In an appearance on the Joe Pags Show, Tatum said he was not going to post a video, “but my good friend J.T. did one,” he said referring to popular Tucson radio show host James T. Harris, and he felt he should weigh-in. “I showed a lot of passion,” said Tatum, explaining why the video might have caught fire.

“This protesting is taking a knee on the flag,” began Tatum in the video. “For all of you who don’t understand; it’s not about the act of protesting. “It’s not about the act or believing in something and pursuing it. It’s the way you’re doing it. What does the American flag have to do with your perceived oppression? What does the national anthem have to do with these issues?”

“The national anthem has nothing to do with what you’re talking about. You’re talking about an anthem of hope and unity – within this country – that has made people become great. Made the poor become rich. Giving people opportunities. You are talking about a flag that represents hard work, dedication, blood, sweat, and tears. Sacrifice,” continued Tatum.

“You have these people, who are going around and taking a knee and want to attribute all the negativity to the flag, but they don’t want to attribute all the positive. Listen if you feel that the American flag represents negativity and slavery and all this other stuff, then you have to give credit and credence to a flag that has given you opportunities to go from cornfields and picking cotton to being the president of the United States.”

In his video, Tatum asks the NFL players if anything positive had come from their actions. “They haven’t accomplished anything,” he told Paggs. “If anything things have gotten worse. I have been challenged, threatened more now than ever before as a police officer. I haven’t seen them donate any money to police departments to make things better.

Tatum has experienced some backlash along with the praise for the video. “They call me coon, they call me Uncle Tom, but ninety-nine percent of the feedback has been positive. He said that he knew what his critics “believe in, so I could care less what they think.”

“They can’t move forward. No one is asking them to forget, but you have to move forward,” Tatum told Paggs. You can’t talk about slavery when no one alive was a slave or a slave owner. It is really a hate of this country, and a victim-hood mentality. They want to blame the white man but they don’t say that it was some white men that gave them the opportunity.”

Tatum said serious conversation can and must happen in our communities. “We have to start with not being politically correct and call things what they are. We have to start with an honest conversation. When we can stop being politically correct, and be willing to stand up for this country then we can talk to each other and solve our problems.”

◆ Supplied information ◆

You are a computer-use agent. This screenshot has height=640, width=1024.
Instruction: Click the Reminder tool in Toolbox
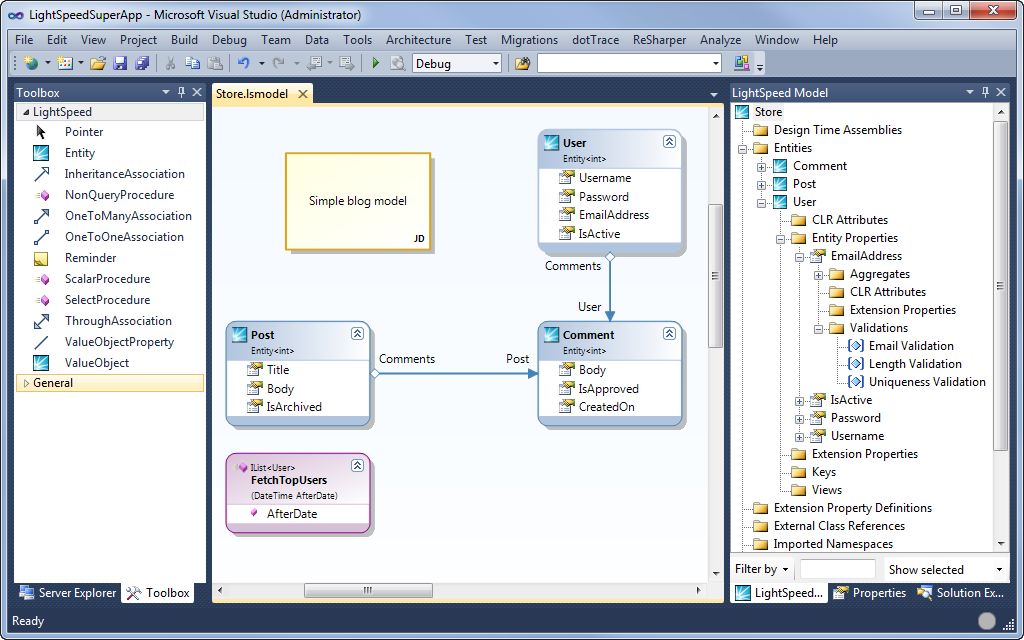(90, 258)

◆ What to do ◆
Write out word for word the part of the article on Tatum's video starting with "In an appearance" and going on through "have caught fire.".

◆ Result of this task ◆
In an appearance on the Joe Pags Show, Tatum said he was not going to post a video, “but my good friend J.T. did one,” he said referring to popular Tucson radio show host James T. Harris, and he felt he should weigh-in. “I showed a lot of passion,” said Tatum, explaining why the video might have caught fire.